— А ничего не сделаешь теперь, — ответил храбрый сын. — Подарок.
В обед раздетая Пшёнкина лежала на диване в ногах у Витальки, свернувшись клубком. Подрёмывала. Савостин лежал на животе, но умудрялся писать. Удерживал себя на локтях: «Удар ноги в пах, и отсечённая голова. И дальше Артур двигался бесшумно, на четвереньках словно пантера. Артур впереди заметил часового. Хотя он стоял за деревом, Артур слышал его бурное дыхание алкоголика. “Счас я тебя, гад, достану” — прошептал Артур и покачал в руке клинок убийства. “Н-на, гад!”»
— Ну чего ты пинаешься, Виталя, — дёрнулась сзади Пшёнкина. — Поспать не даёшь.
Вот ещё зараза. Сбила всё. Ещё раз лягнул. Нарочно. Без Артура.
— Ну, Виталя.
— А ты не разлёживайся. Собирайся. Муж дома ждёт, ха-ха-ха!
Смеялся. Как Артур с превосходством.
Пшёнкину Вальку сразу смело с тахты. Злющая, как Регина, завыделывалась в ванную. Не любит, когда мужа упоминаю. Хотя видел его один только раз. На Невском. Везла в коляске. Ноги у доходяги мужа как плети. Пшёнкина остановила коляску. Хотела познакомить, стерва. Ещё чего! Мимо прошёл. После этого злится. Особенно когда скажешь «собирайся, муж дома ждёт, хах-хах-хах!».

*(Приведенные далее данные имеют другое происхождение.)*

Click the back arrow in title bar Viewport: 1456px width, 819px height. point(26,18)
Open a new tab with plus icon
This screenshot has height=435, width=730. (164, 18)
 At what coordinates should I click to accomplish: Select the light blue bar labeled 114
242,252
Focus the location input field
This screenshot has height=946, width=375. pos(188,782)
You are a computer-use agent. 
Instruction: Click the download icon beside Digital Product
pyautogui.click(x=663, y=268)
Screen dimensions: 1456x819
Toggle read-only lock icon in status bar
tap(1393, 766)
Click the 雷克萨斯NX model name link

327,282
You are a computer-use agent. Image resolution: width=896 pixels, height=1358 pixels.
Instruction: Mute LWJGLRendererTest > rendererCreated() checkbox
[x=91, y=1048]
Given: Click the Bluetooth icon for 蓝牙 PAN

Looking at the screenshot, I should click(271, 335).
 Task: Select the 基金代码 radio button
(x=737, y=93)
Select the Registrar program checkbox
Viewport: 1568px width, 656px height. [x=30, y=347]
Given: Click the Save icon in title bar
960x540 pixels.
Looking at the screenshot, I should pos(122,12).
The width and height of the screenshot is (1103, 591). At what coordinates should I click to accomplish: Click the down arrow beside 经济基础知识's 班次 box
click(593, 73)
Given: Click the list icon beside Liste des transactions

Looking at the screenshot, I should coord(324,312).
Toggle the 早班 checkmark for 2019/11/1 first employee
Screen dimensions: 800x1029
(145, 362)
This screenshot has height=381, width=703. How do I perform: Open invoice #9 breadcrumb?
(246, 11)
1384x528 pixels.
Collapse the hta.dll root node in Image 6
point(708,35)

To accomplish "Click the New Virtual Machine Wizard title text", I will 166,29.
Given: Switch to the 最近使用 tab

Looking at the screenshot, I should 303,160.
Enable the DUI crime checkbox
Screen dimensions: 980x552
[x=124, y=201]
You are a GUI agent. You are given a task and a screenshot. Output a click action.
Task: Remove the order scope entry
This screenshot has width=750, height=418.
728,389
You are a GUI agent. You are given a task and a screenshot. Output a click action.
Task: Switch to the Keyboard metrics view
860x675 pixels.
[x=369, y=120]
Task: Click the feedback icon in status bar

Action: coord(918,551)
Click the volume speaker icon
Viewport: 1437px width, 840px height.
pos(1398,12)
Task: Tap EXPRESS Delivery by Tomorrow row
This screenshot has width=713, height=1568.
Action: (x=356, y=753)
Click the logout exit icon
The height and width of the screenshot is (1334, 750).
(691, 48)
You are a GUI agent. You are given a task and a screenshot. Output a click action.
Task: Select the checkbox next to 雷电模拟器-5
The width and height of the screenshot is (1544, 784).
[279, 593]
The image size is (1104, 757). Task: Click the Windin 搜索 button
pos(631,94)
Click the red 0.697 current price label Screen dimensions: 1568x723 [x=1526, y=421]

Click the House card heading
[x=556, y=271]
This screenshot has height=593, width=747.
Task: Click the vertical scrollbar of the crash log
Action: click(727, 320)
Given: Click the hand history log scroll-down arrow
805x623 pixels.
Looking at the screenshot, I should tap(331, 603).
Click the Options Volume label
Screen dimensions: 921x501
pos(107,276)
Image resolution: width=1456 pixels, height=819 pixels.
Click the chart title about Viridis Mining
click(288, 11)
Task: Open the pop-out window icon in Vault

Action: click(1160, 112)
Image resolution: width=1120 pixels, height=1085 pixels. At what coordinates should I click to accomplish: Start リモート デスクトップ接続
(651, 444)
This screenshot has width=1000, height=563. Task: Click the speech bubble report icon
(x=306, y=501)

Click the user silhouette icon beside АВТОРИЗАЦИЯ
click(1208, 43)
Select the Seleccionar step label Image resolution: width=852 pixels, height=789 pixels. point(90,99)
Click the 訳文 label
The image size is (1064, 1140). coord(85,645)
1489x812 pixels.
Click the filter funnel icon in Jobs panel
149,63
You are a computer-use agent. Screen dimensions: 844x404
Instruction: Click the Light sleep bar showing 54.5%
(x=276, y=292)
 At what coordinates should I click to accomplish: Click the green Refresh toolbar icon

Валентина Пшёнкина зло шоркала себя мочалкой в душевой кабине. Мерзавец! Ничтожество! Он, видите ли, писатель. С большой буквы. Са-вос-тин. Вы слышали о таком гениальном? Постоянно издевается над бедным Володей. Знал бы тот, с кем связалась его подлая потаскуха. Слёзы жгли, выедали глаза. Зажимала рот ладошкой, чтобы гад в комнате не услышал плача.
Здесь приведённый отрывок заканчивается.